Shorter-pulse preference

We use DPSS lasers to machine ceramic, sapphire, all of the II-VI materials, gallium nitride, gallium arsenide, indium phosphide, gallium phosphide, and polymers. When doing so, we must avoid heating the part, because at very high repetition rates, power densities can be very high and heating increases. We have developed several techniques to get the processing done quickly, while keeping heat out of the part that is being processed.

Two specific factors—power density and energy density—are of primary importance. Power density essentially asks: "how many pulses per second are you hitting this part with?" Energy density is a function of how tightly the beam is being focused. Even using UV, thermal overloading can still occur. Short-pulse DPSS lasers create a smaller heat-affected zone in materials processing while providing more processing control. The number of pulses determines cutting depth. The high brightness of the short-pulse laser provides several advantages for fast processing.

The shorter-pulse UV DPSS lasers take advantage of a multiphoton absorption process. If we can produce more photons in a shorter period of time, it is more likely that they will add up and remove material simultaneously. The lasers we use are in the 5- to 15-ns range, while most commercially available DPSS lasers are in the 20- to 100-ns range. We are also exploring picosecond and femtosecond systems.

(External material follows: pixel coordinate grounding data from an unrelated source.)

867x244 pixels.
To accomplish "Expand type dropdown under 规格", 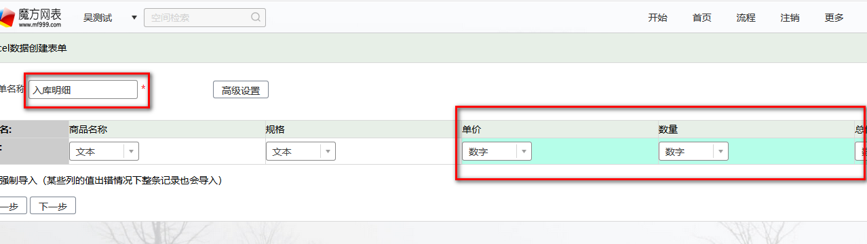I will (301, 152).
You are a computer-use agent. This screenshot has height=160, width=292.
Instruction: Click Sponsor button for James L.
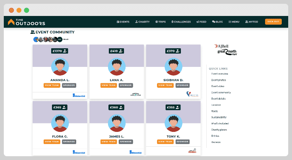tap(126, 142)
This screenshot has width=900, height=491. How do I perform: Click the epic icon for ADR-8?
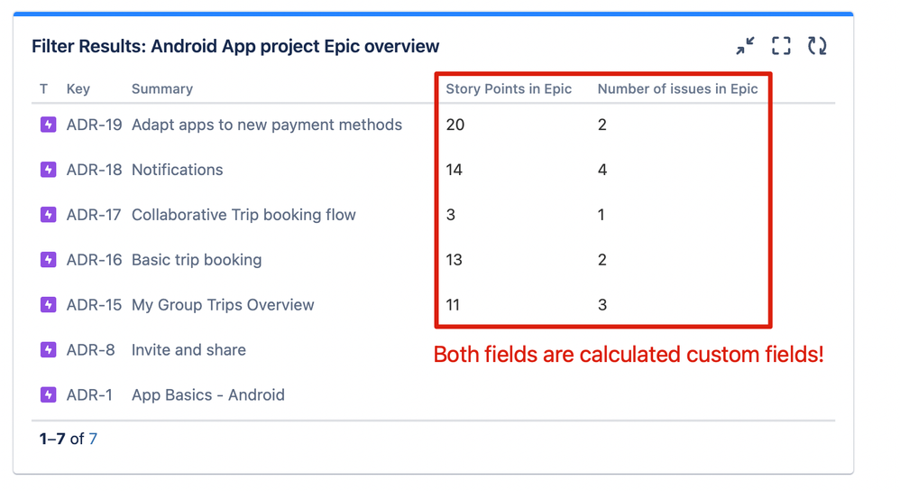[48, 349]
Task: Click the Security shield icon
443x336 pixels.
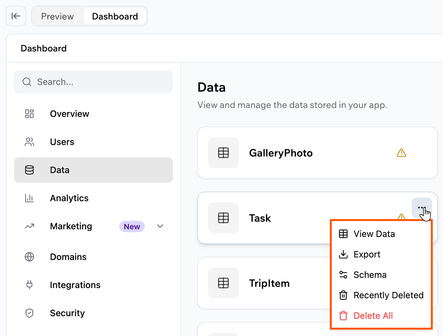Action: pyautogui.click(x=29, y=313)
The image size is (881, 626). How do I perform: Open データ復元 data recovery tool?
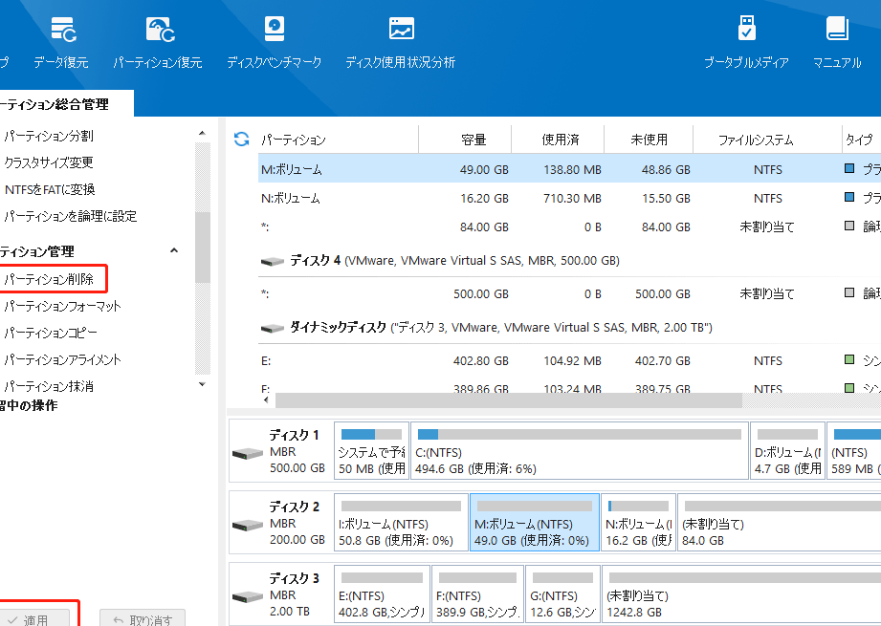pyautogui.click(x=62, y=42)
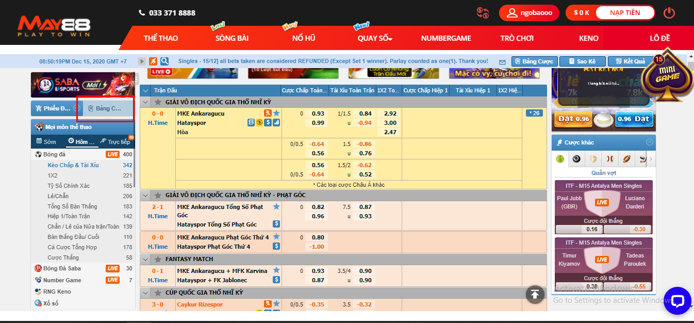Viewport: 694px width, 323px height.
Task: Open the envelope messages icon
Action: coord(502,62)
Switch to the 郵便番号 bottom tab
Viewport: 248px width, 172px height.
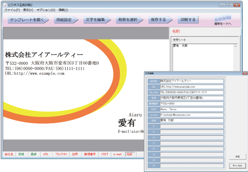(90, 154)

Better lasers now available

Recent advances in DPSS-laser technology and capabilities, as well as improvements in robustness and reliability, have given us the impetus to adopt them for job-shop use.

Almost all of the lamp-pumped solid-state lasers have issues regarding the ability to change repetition rates and the ability of all the solid-state crystal materials to thermalize, which means that the beam quality changes dynamically. The advantage of the newer solid-state lasers is that they're pumped monochromatically with laser diodes such that less heat is distributed to the laser rod. The user obtains a more focusable beam, and these newer lasers have very high reliability, on the order of 7500 to more than 10,000 hours of lifetime. High reliability is significant, especially compared to an excimer laser that needs servicing, including cleaning optics and changing gases, after every 100 hours of operation.

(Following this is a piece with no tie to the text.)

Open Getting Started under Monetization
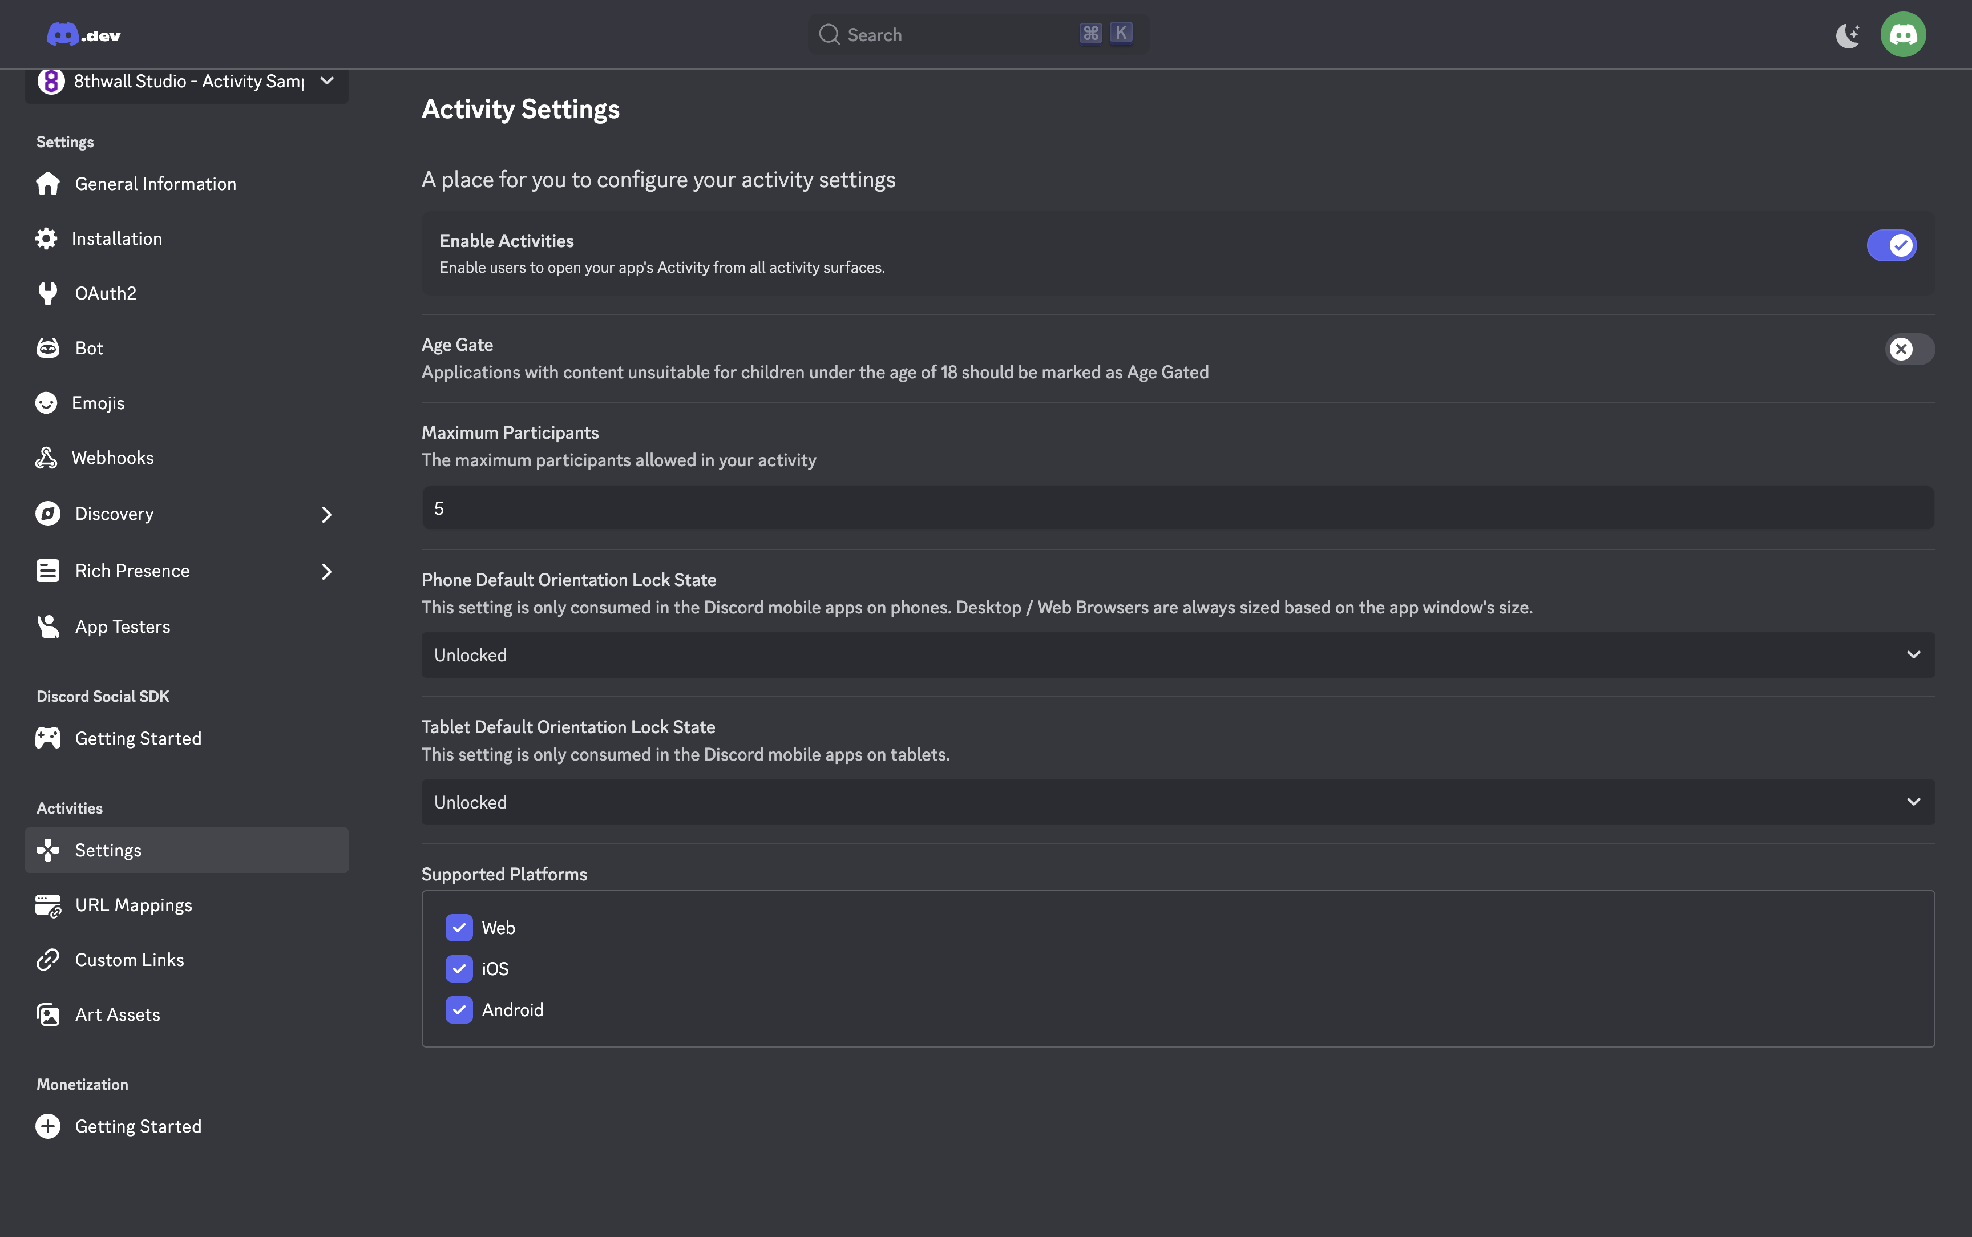The image size is (1972, 1237). [137, 1125]
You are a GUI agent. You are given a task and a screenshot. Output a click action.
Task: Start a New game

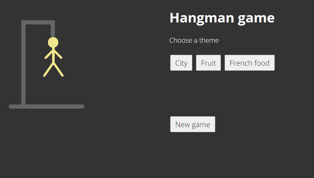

Some of the DPSS lasers that we used for many years had excellent beam brightness, but they were limited to low repetition rates of less than 100 Hz—typically less than 50 Hz. Their low speed limited the amount of processing that could be done, but they were effective for hole drilling and certain other kinds of processing. They delivered excimer-like, low-heat results, with the added advantage of the tightly focusable high-beam brightness. Most of these lasers were scientific-grade, not industrial, and thus there was a risk involved in putting them into a production environment.

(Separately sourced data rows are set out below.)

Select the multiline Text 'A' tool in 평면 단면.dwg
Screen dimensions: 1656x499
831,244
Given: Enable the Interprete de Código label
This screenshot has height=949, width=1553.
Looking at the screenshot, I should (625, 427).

When industrial-grade, 266-nm DPSS lasers became available, we did extensive testing and worked with the laser companies to get lasers that meet our expectations for industrial usage. The lasers must be housed in rugged industrial packages that would be easy to integrate and would provide a long-life, low-maintenance, high-precision process that doesn't require changing lamps, cleaning crystals, changing optics, or changing the gases or the windows.

In addition, we have been able to engineer our beam-delivery systems to take advantage of the lower power to increase the throughput of the process by using the beam more effectively. But there are still issues with these lasers. Because they run at 10-, 20-, 40-, and 60-kHz duty cycles, heat can build up in the part. Much work still needs to be done to determine how best to utilize these lasers without melting and welding the materials back together. Typical techniques involve moving the beam very rapidly. We have also integrated air-bearing stages into our DPSS system to deliver the needed accuracy and speed.